• _ACTIVITY_
Please repeat the data in full, character for character.

*** SUPPLIED INFORMATION ***

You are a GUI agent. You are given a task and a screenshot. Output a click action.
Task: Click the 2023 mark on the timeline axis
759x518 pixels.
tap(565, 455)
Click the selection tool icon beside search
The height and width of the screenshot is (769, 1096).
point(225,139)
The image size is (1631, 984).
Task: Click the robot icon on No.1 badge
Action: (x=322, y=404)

*** End of SUPPLIED INFORMATION ***

• _EXERCISE RESPONSE_
You are a GUI agent. You are given a task and a screenshot. Output a click action.
Task: Click the 2023 mark on the timeline axis
759x518 pixels.
tap(565, 455)
Click the selection tool icon beside search
The height and width of the screenshot is (769, 1096).
point(225,139)
The image size is (1631, 984).
Task: Click the robot icon on No.1 badge
Action: (x=322, y=404)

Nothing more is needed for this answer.